(Record set begins)

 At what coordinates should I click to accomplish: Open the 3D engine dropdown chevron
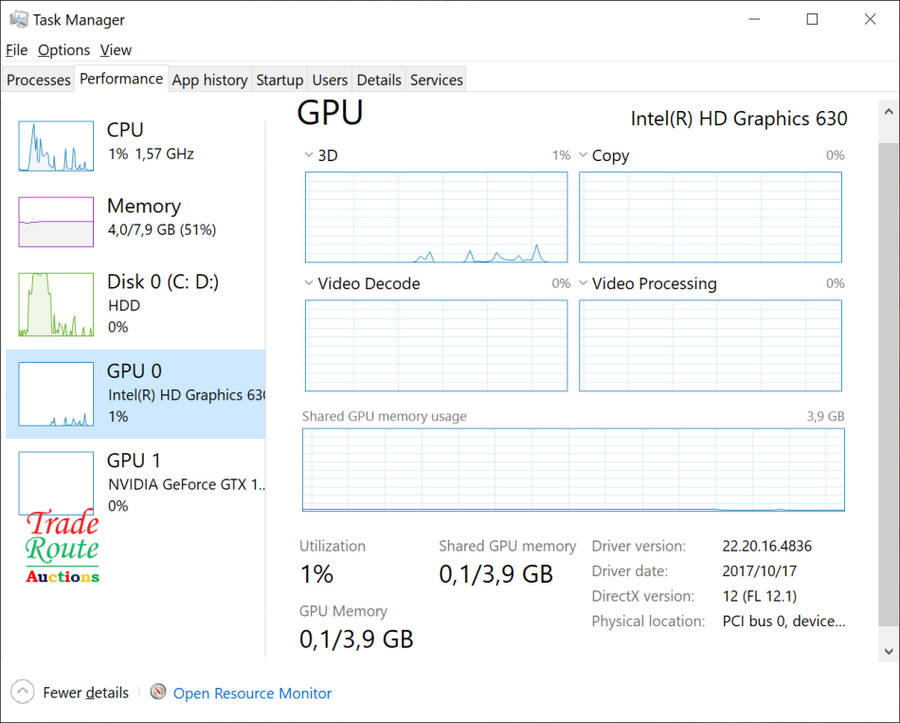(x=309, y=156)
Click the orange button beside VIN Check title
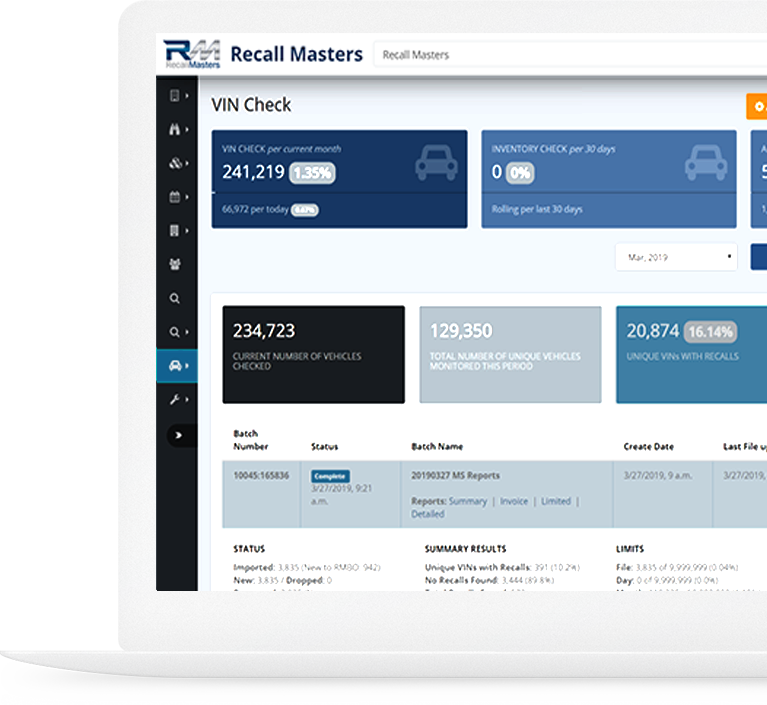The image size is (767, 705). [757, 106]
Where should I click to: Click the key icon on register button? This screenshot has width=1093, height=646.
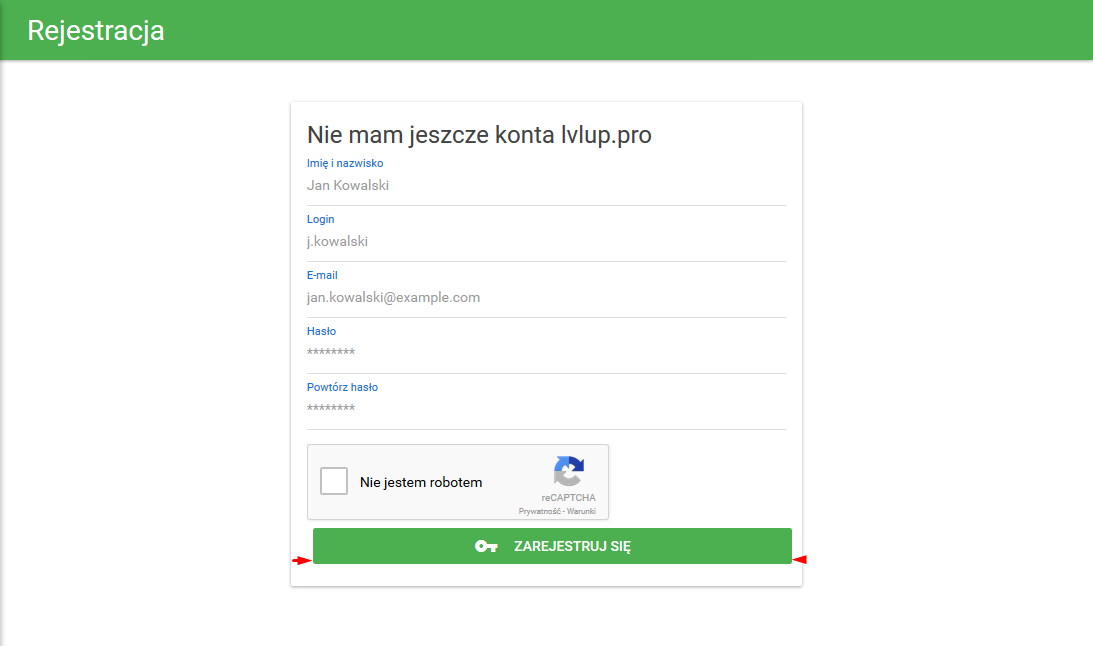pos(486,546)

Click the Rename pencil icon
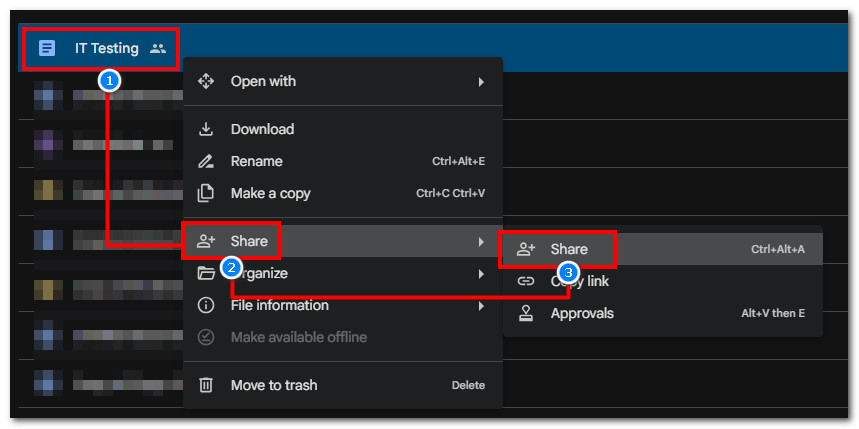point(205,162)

(Record set ends)

Copy the records exactly. Skip the images.

### Expected output
 At what coordinates should I click to accomplish: Open the 3D engine dropdown chevron
(x=309, y=156)
Click the orange button beside VIN Check title
The image size is (767, 705). [757, 106]
Where should I click to: Click the key icon on register button? This screenshot has width=1093, height=646.
pos(486,546)

Click the Rename pencil icon
point(205,162)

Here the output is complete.